> Consigne A
Dans l'article sur À genoux les gars, en combien de jours les 410 pages de scénario ont-elles été tournées ?

---------- Extrait du document ----------

CANNES 2018: UN CERTAIN REGARD
18 ans de réflexion
Deux filles, deux garçons et plein de possibilités. Tel est le schéma directeur du 3e long d’Antoine Desrosières après À la belle étoile (1993) et Banqueroute (2000). Une œuvre indissociable de ses interprètes féminines Souad Arsane et Inas Chanti, et de sa coscénariste, Anne-Sophie Nanki, déjà réunies dans son court Haramiste (2014), prix du public à Pantin et à l’affiche pendant un an, dont son nouveau long constitue une sorte de prolongement. Dans la tradition de films d’apprentissage tels que L’esquive (2003) d’Abdellatif Kechiche ou Et toi, t’es sur qui ? (2007) de Lola Doillon, À genoux les gars s’attache au nouveau désordre amoureux sur un ton décalé. “Les 410 pages de scénario ont été tournées en 18 jours, sans heures supplémentaires, après quatre mois de répétitions, avec deux caméras”, explique le réalisateur qui s’est entouré d’une “équipe réduite au strict minimum, surtout composée de techniciens qui avaient travaillé avec moi sur mes deux premiers longs”. Un dispositif que précise sa productrice, Annabelle Bouzom : “C’est un film à la fabrication atypique (tournage très court, prépa et postproduction longues) dont le budget est de 1 M€ et que nous avons pu fabriquer grâce aux soutiens du CNC (Avance sur recettes), de la région Grand Est, grâce aux MG de Rezo Films et de Films Boutique, et grâce à l’engagement de cinq coproducteurs : Digital District, Eye Lite, Flach Film, Studio Lemon et Rezo Productions.” En outre, précise-t-elle, “nous menons une expérience intéressante liée aux évolutions technologiques en proposant, en décalé par rapport à la sortie du film (le 20 juin, Ndlr), une version série de 30x10 minutes qui sera visible sur YouTube. Cela permet d’exploiter l’extraordinaire matériau réuni par Antoine et son équipe”. Lequel affirme pour sa part : “J’ai réinventé ma manière de tourner grâce aux nouvelles technologies, en ne filmant notamment que des plans séquences de 40 minutes, par exemple.”

---------- Enregistrements à utiliser ----------

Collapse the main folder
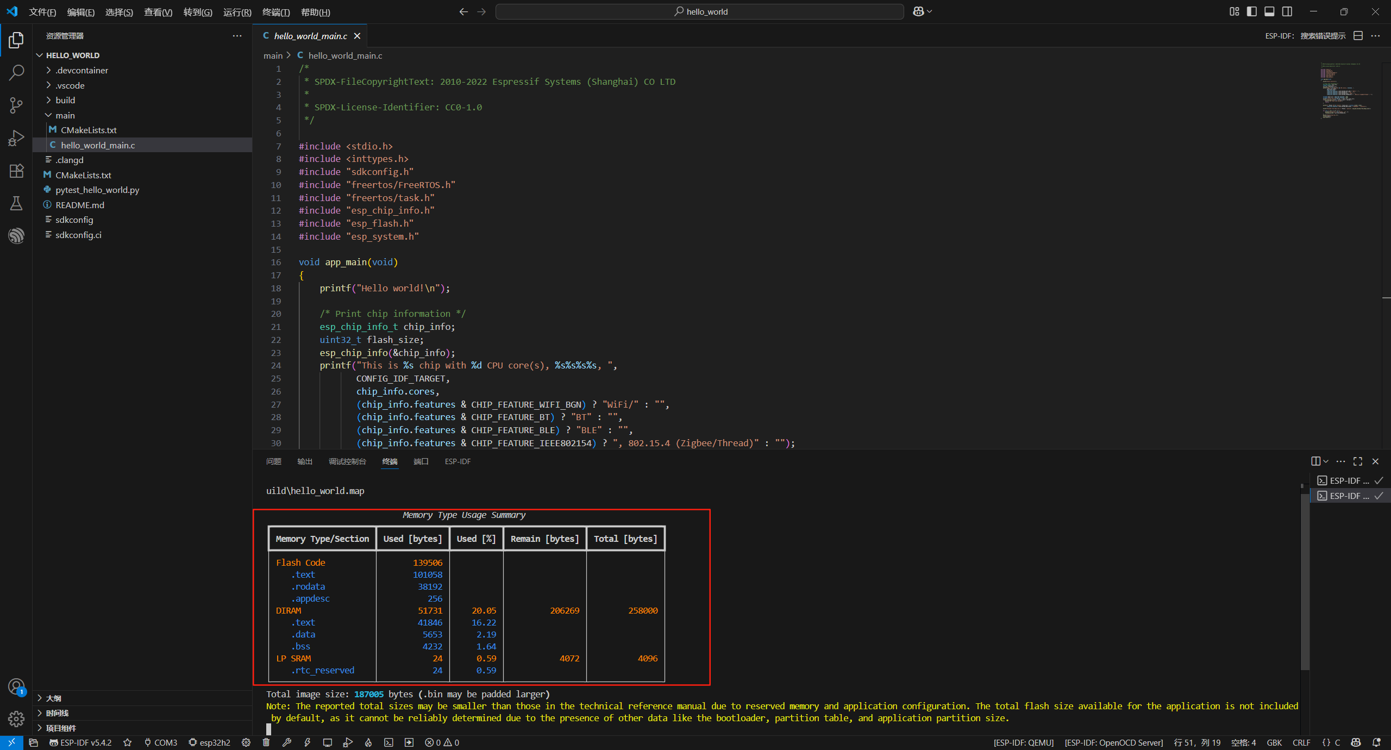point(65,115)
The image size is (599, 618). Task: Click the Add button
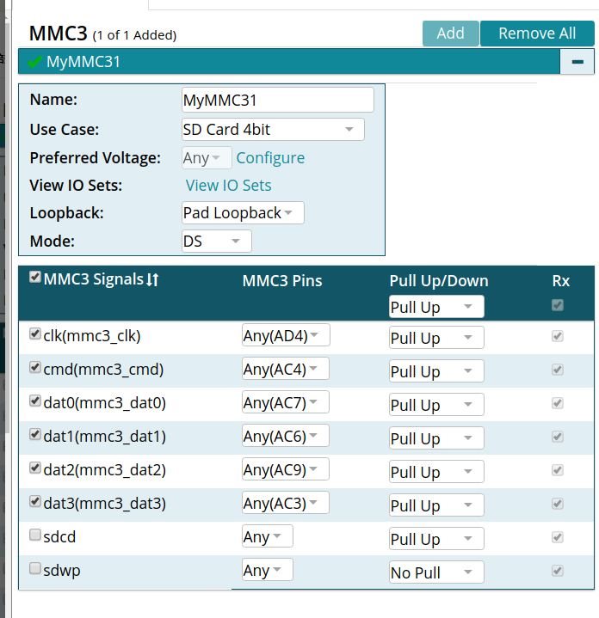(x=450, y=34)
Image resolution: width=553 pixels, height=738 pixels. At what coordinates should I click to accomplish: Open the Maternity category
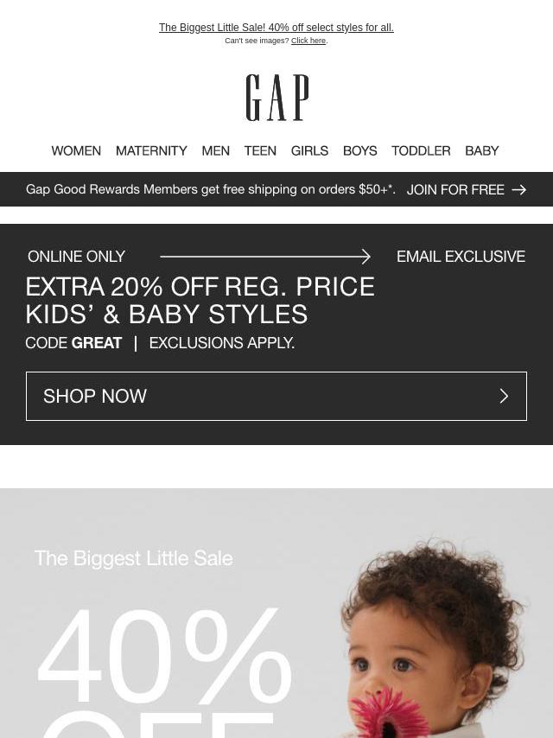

----------

> Consigne B
Transformez tous les enregistrements en tableau Markdown à deux colonnes, « N° » pour le numéro de ligne et « Ligne » pour son texte, sans les lignes vides. Laissez les images hors de la réponse.

> Réponse A
En 18 jours.

> Réponse B
| N° | Ligne |
|---|---|
| 1 | Collapse the main folder |
| 2 | point(65,115) |
| 3 | The image size is (599, 618). Task: Click the Add button |
| 4 | (x=450, y=34) |
| 5 | Image resolution: width=553 pixels, height=738 pixels. At what coordinates should I click to accomplish: Open the Maternity category |